37.32 for 6 miles is a weak athlete, gravel or not.
It's a red herring and doesn't address the question. Obviously he cares about his time, and others care how much slower someone is on gravel.
Survival of the fastest wrote:
Who cares.
37.32 for 6 miles is a weak athlete, gravel or not.
It's a red herring and doesn't address the question. Obviously he cares about his time, and others care how much slower someone is on gravel.
The OP has a point and some of the responses are from stupid idiots.
Would run an annual half marathon on that had a mix of pavement, gravel, and packed dirt (but muddy if it had rained). The gravel was rounded and somewhat loose. The difference was about 10 to 15 sec per mile compared to pavement. The packed dirt was more like 5 seconds per mile slower than pavement if relatively dry. More like 10 if it was muddy and you were dodging puddles or running through them.
I ran 1:18s and 1:19s (5:50s gravel, 6:00 on packed dirt, and 6:05-6:10 on the loose gravel) on this course into my 50s and mid-low 35s for 10K on roads.
I hope that time is on a 10% uphill at least.
gravel is faster, less friction.
Science says gravel is 25sec/mile slower at least.
Are you happy now?
So, I had my race today.

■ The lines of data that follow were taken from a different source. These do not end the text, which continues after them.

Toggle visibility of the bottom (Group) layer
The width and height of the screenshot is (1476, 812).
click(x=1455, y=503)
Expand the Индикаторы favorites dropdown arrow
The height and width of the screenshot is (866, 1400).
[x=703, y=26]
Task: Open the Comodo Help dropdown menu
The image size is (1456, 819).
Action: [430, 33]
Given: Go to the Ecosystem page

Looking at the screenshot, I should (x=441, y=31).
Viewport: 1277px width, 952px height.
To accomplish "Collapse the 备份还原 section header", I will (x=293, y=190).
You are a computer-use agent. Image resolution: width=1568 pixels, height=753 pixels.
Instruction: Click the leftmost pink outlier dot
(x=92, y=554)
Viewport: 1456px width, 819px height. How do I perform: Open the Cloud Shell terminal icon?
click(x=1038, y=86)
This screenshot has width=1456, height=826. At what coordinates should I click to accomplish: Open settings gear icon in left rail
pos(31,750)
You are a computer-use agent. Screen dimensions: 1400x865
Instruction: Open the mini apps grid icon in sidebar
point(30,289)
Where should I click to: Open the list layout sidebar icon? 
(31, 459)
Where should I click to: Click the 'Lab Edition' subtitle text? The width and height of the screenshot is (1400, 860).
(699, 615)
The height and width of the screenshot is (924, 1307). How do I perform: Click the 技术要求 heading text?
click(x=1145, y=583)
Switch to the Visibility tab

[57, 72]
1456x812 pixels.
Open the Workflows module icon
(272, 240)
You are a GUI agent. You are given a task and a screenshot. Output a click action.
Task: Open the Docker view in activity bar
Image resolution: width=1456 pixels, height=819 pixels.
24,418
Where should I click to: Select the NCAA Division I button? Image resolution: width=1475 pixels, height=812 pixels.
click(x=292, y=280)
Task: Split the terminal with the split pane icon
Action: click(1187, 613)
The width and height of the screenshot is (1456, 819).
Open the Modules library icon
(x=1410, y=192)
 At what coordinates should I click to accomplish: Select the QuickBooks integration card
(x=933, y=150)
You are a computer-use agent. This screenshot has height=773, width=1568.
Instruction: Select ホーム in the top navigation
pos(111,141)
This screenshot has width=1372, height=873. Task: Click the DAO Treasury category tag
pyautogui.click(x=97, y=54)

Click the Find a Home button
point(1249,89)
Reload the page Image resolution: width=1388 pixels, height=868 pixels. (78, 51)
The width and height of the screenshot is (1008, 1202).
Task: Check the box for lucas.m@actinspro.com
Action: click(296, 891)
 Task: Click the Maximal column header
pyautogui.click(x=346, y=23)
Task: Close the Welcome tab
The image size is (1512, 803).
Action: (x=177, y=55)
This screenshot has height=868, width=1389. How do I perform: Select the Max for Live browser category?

I ran 10K in 36.20. So I was right when I said that 5 sec/mile was way conserative.
In my case it was 12 sec/mile faster than on gravel.
Less traction means less speed with the same force applied to it. Meaning you will go slower if the friction between you and the ground decreases. It's like running on ice, although an extreme example it may be, it still shows off that fundamental aspect of Newton's third law.
"For every action there is an opposite equal reaction."
It shows that putting force on a object (even the ground) can vary in results depending on the amount of friction. Tires are made to have more friction or less friction. The less friction they create, the slower they will be. Because it takes more force to go the same speed as another car. That has better friction between it and the ground they are driving on.
Force is what we apply to the ground, the ground pushes back at us with equal force. Gravel absorbs some of the kinetic energy we push onto the ground. Taking bits of energy with it. Making a person slower because the energy they produce is being wasted by the loose and shifty gravel.
In conclusion, any vehicle or man will decrease in speed once they meet a surface that produces less traction/friction between them and the ground. Assuming all other conditions are the same and their net force/stride length and speed are the same.
(Stride length and the speed in which each stride is completed is referring to humans only. Vehicles have something else to factor in, but they are relatively the same I'm this context.)
Too much, unless you're talking three-inch deep fine grade gravel. 5 seems good.